Written By Unknown on Kamis, 29 Agustus 2013 | 13.39

US President Barack Obama has hailed Martin Luther King Jr for saving America from oppression but says "constant vigilance" is needed to keep the civil rights icon's dream of equality alive.

Fifty years after the "I have a dream speech", America's first black president stood poignantly on the steps of the Lincoln Memorial in Washington, where King made an appearance in 1963 which changed history.

"He offered a salvation path for oppressed and oppressors alike," Obama said, in a ringing address, which he admitted beforehand would not match King's oratory.

"His words belong to the ages, possessing a power and prophecy unmatched in our time," Obama said.

Obama also remembered the thousands of African Americans who joined King's March on Washington to demand their rights and to wake their country's "long slumbering conscience".

The president, who has faced some criticism for not doing more to help the African American community, which remains plagued by poverty and barriers to advancement, dismissed arguments that little had changed for blacks since King spoke.

"To dismiss the magnitude of this progress, to suggest, as some sometimes do, that little has changed - that dishonours the courage and the sacrifice of those who paid the price to march in those years," he said.

But, in the speech below the monument honouring Abraham Lincoln, the president who ended slavery, Obama also argued that much work remained to be done for King's dream to be fulfilled.

"We would dishonour those heroes as well to suggest that the work of this nation is somehow complete," Obama said.
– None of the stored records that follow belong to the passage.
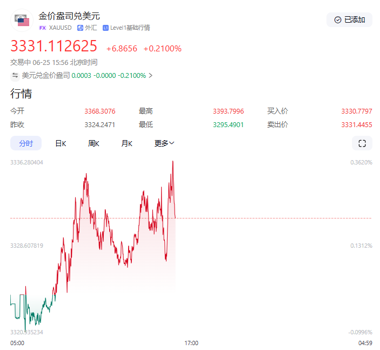Click the current price 3331.112625
The width and height of the screenshot is (380, 350).
[54, 46]
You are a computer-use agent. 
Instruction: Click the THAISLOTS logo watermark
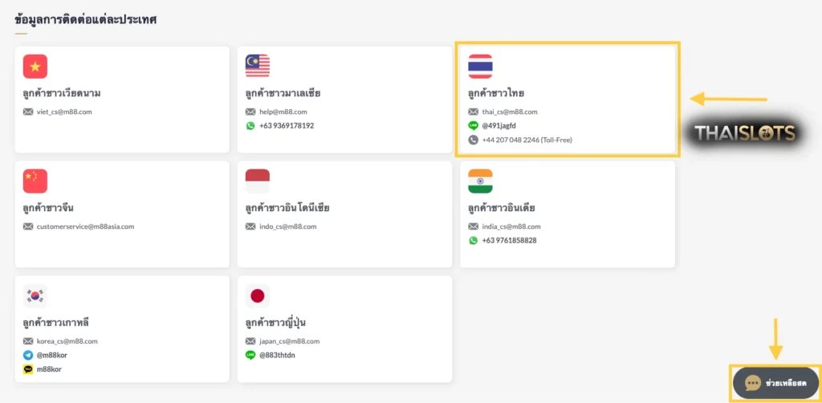tap(745, 133)
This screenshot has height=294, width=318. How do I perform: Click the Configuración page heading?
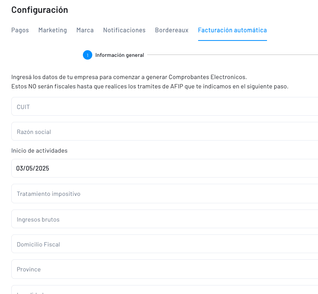[39, 10]
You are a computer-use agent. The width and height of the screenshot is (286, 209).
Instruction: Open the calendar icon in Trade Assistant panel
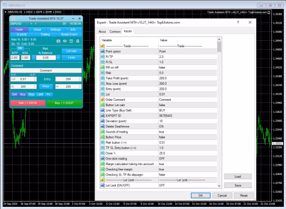[x=72, y=41]
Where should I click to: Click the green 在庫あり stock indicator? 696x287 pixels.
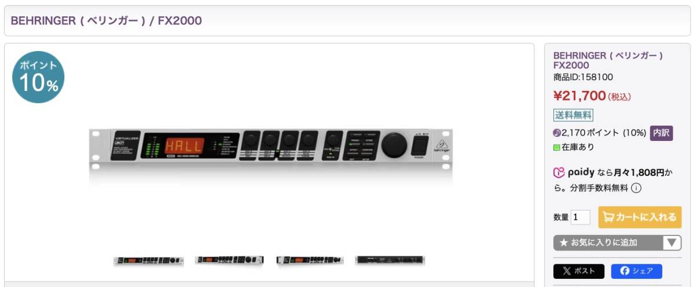click(x=557, y=147)
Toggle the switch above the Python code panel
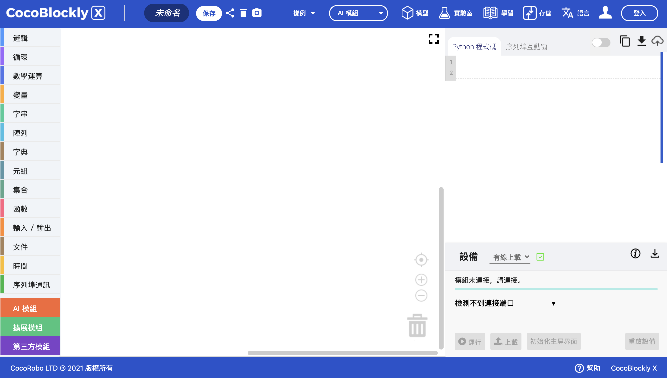 click(x=601, y=43)
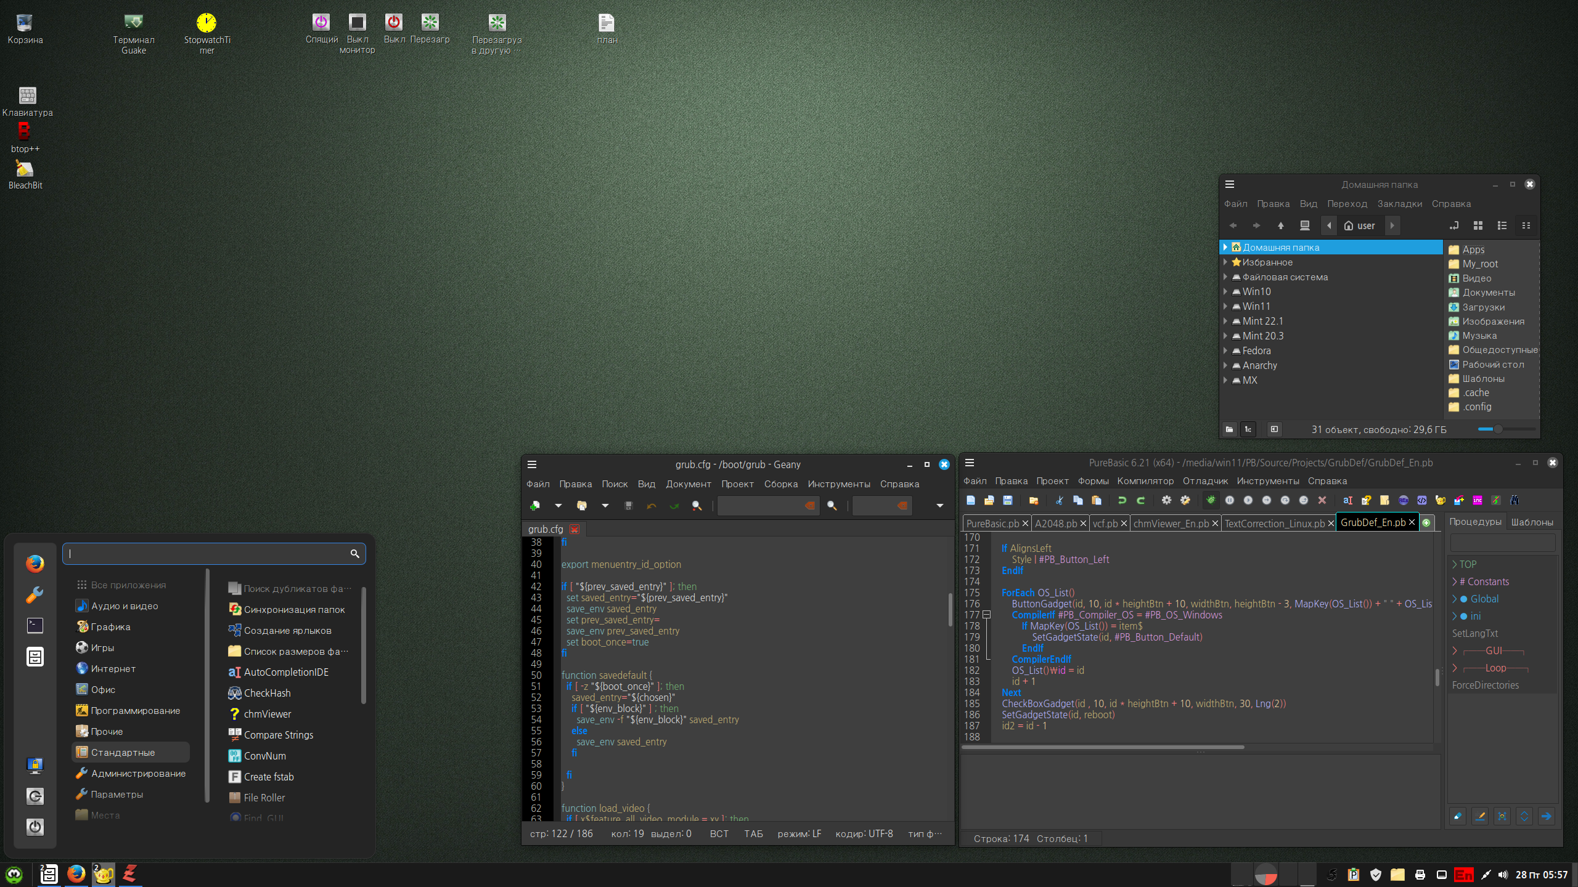Click the Cut scissors icon in PureBasic

tap(1059, 500)
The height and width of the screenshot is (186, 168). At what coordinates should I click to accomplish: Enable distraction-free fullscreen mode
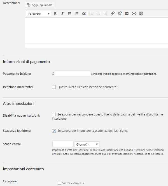click(134, 13)
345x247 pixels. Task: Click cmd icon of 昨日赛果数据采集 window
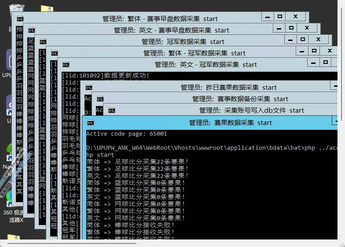click(x=89, y=88)
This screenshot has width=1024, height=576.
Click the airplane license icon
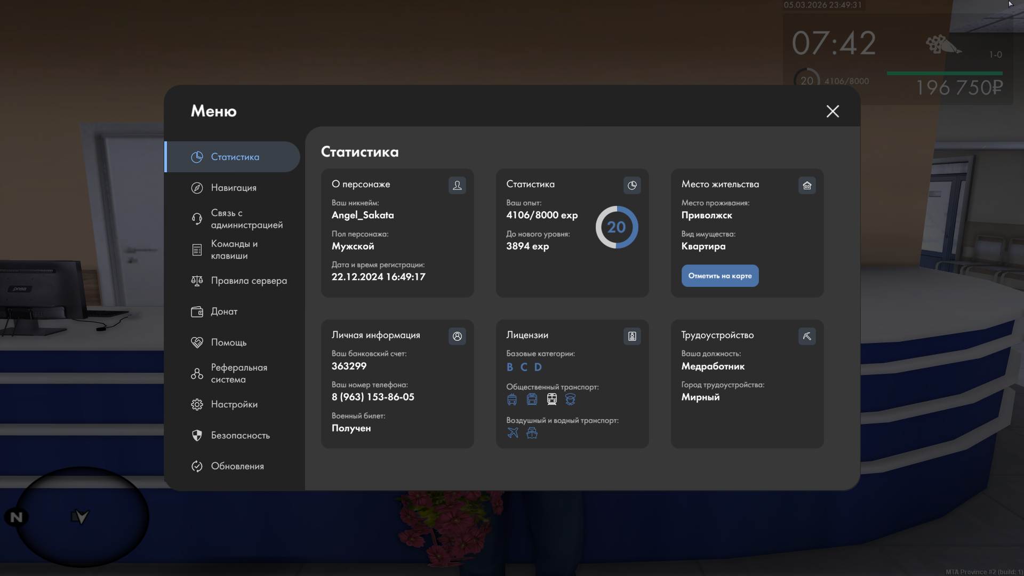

"The arc of the moral universe may bend towards justice, but it doesn't bend on its own."

Obama delivered his speech next to a giant bell that was salvaged from an Alabama Church where four young girls were killed in an arson attack in 1963.

The president was joined at the ceremony by former presidents Jimmy Carter and Bill Clinton, revered civil rights leaders like King confidant John Lewis and members of the King family.

Carter bemoaned the "racist bullet" that claimed King's life in 1968.

Clinton said that it was time to open the "stubborn gates" barring wider opportunity.

"The choice remains as it was on that distant summer day 50 years ago. Co-operate and thrive or fight with each other and fall behind."

The march helped set the stage for the Civil Rights Act of 1964 that outlawed major forms of racial discrimination, followed a year later by the Voting Rights Act, designed to guarantee the franchise for all black US citizens.